++++ Estratto della fonte

A causa di limiti tecnici e organizzativi, la manifattura non sta ancora valorizzando al massimo i propri dati. Occorre una strategia data-to-value molto precisa ed efficace, nonché collaborazione tra stakeholder interni ed esterni e skill digitali che non tutte le imprese possiedono. Ecco un possibile percorso virtuoso

Pubblicato il 14 Lug 2022

Data-driven manufacturing

Per conquistare mercati sempre più competitivi e basati su dinamiche in perenne evoluzione, la manifattura si trova al centro di una trasformazione senza precedenti. La sfida è ardua, poiché alle naturali esigenze di produttività si sommano quelle relative alla qualità dei prodotti, alla gestione di lotti sempre più piccoli, alla personalizzazione di massa e alla sostenibilità. Il tutto con un occhio vigile nei confronti del fattore resilienza, che obbliga le imprese a osservare non solo se stesse, ma anche quel complesso (e vivace) insieme di clienti, partner e fornitori che compone le supply chain moderne.

Valorizzare i manufacturing data, una strada in salita

Da almeno un decennio, l’industria punta a vincere le sue sfide attraverso la transizione verso modelli 4.0 o data-driven. In effetti, solo la piena valorizzazione dei manufacturing data può portare l’industria verso un livello di efficienza tale da allinearla alle dinamiche dei mercati attuali.

++++++++
++++ Materiale fornito

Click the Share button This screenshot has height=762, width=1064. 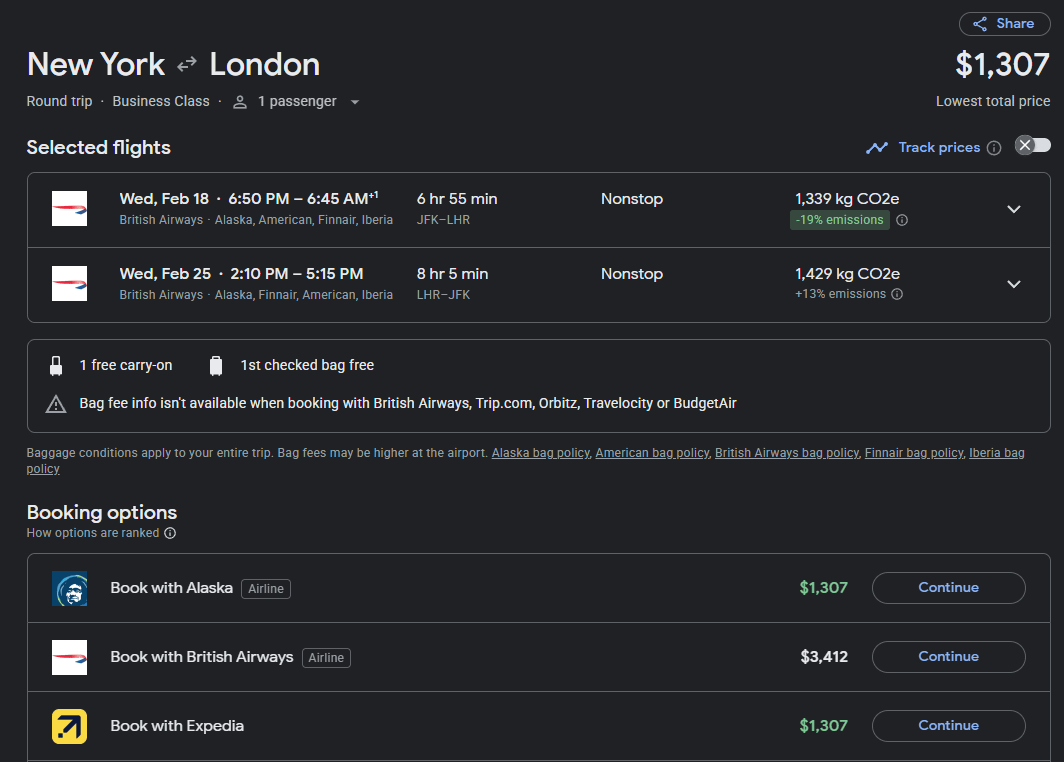pyautogui.click(x=1004, y=24)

++++++++

Trascrivi fedelmente, dal brano sulla manifattura guidata dai dati, il passo che comincia con "Pubblicato il 14" e prosegue fino a "supply chain moderne.".

> **Soluzione dell'esercizio**
Pubblicato il 14 Lug 2022

Data-driven manufacturing

Per conquistare mercati sempre più competitivi e basati su dinamiche in perenne evoluzione, la manifattura si trova al centro di una trasformazione senza precedenti. La sfida è ardua, poiché alle naturali esigenze di produttività si sommano quelle relative alla qualità dei prodotti, alla gestione di lotti sempre più piccoli, alla personalizzazione di massa e alla sostenibilità. Il tutto con un occhio vigile nei confronti del fattore resilienza, che obbliga le imprese a osservare non solo se stesse, ma anche quel complesso (e vivace) insieme di clienti, partner e fornitori che compone le supply chain moderne.